All legal restrictions which curtail the civil rights of a single racial group are immediately suspect. That is not to say that all such restrictions are unconstitutional. But courts must subject them to the most rigid scrutiny. Pressing public necessity may sometimes justify the existence of such restrictions but racial antagonism never can.

Facts of the case:

In response to the Japanese attack on Pearl Harbor during World War II, the U.S. government decided to require Japanese-Americans to move into relocation camps as a matter of national security. President Franklin Roosevelt signed Executive Order 9066 in February 1942, two months after Pearl Harbor. A Japanese-American man living in San Leandro, Fred Korematsu, chose to stay at his residence rather than obey the order to relocate.
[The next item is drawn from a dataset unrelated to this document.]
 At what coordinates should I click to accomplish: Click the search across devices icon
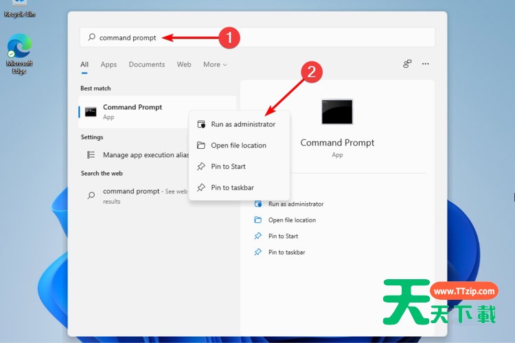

Korematsu was arrested and convicted of violating the order. He responded by arguing that Executive Order 9066 violated the Fifth Amendment. The Ninth Circuit affirmed Korematsu’s conviction.

Brief Fact Summary:

Legal restrictions that curtail the civil rights of a single racial group are subject to the most rigid scrutiny. But, pressing public necessity may sometimes justify such restrictions.

Case Commentary:

This decision is not one of the Court’s proudest moments and is widely recognized now as a mistake, driven by the panic after the Pearl Harbor attack. The U.S. government provided compensation to people affected by the deportation decades later. However, from a legal perspective, the decision did delineate the strict scrutiny standard of review that later played a role in combating discrimination.